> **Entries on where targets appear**
···
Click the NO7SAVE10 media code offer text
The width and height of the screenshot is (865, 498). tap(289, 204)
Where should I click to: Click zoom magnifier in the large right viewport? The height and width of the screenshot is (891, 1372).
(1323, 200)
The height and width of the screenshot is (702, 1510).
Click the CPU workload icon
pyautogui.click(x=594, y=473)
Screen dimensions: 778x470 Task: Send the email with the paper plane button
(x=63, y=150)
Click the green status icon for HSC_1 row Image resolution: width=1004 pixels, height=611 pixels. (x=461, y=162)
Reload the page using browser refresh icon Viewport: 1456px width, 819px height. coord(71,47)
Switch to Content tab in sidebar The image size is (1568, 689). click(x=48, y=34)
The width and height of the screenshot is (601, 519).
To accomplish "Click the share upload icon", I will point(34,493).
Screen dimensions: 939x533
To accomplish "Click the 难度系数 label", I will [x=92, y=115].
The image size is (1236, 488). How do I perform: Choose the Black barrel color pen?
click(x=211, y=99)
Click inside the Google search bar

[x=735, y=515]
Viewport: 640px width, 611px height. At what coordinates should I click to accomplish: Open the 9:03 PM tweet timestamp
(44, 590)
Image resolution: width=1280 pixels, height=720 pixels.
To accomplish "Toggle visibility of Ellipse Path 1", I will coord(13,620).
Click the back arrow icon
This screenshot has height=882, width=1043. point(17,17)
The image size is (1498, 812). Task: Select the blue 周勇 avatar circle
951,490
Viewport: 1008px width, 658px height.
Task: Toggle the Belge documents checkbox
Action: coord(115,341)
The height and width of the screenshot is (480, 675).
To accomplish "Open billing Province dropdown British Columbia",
···
> **What you should do**
Rewrite the entries above, swapping every "icon" for "symbol" and leaving everything else the same.

> **Response to this exercise**
Click the NO7SAVE10 media code offer text
The width and height of the screenshot is (865, 498). tap(289, 204)
Where should I click to: Click zoom magnifier in the large right viewport? The height and width of the screenshot is (891, 1372).
(1323, 200)
The height and width of the screenshot is (702, 1510).
Click the CPU workload symbol
pyautogui.click(x=594, y=473)
Screen dimensions: 778x470 Task: Send the email with the paper plane button
(x=63, y=150)
Click the green status symbol for HSC_1 row Image resolution: width=1004 pixels, height=611 pixels. (x=461, y=162)
Reload the page using browser refresh symbol Viewport: 1456px width, 819px height. coord(71,47)
Switch to Content tab in sidebar The image size is (1568, 689). click(x=48, y=34)
The width and height of the screenshot is (601, 519).
To accomplish "Click the share upload symbol", I will point(34,493).
Screen dimensions: 939x533
To accomplish "Click the 难度系数 label", I will [x=92, y=115].
The image size is (1236, 488). How do I perform: Choose the Black barrel color pen?
click(x=211, y=99)
Click inside the Google search bar

[x=735, y=515]
Viewport: 640px width, 611px height. At what coordinates should I click to accomplish: Open the 9:03 PM tweet timestamp
(44, 590)
Image resolution: width=1280 pixels, height=720 pixels.
To accomplish "Toggle visibility of Ellipse Path 1", I will coord(13,620).
Click the back arrow symbol
This screenshot has height=882, width=1043. point(17,17)
The image size is (1498, 812). Task: Select the blue 周勇 avatar circle
951,490
Viewport: 1008px width, 658px height.
Task: Toggle the Belge documents checkbox
Action: coord(115,341)
The height and width of the screenshot is (480, 675).
To accomplish "Open billing Province dropdown British Columbia",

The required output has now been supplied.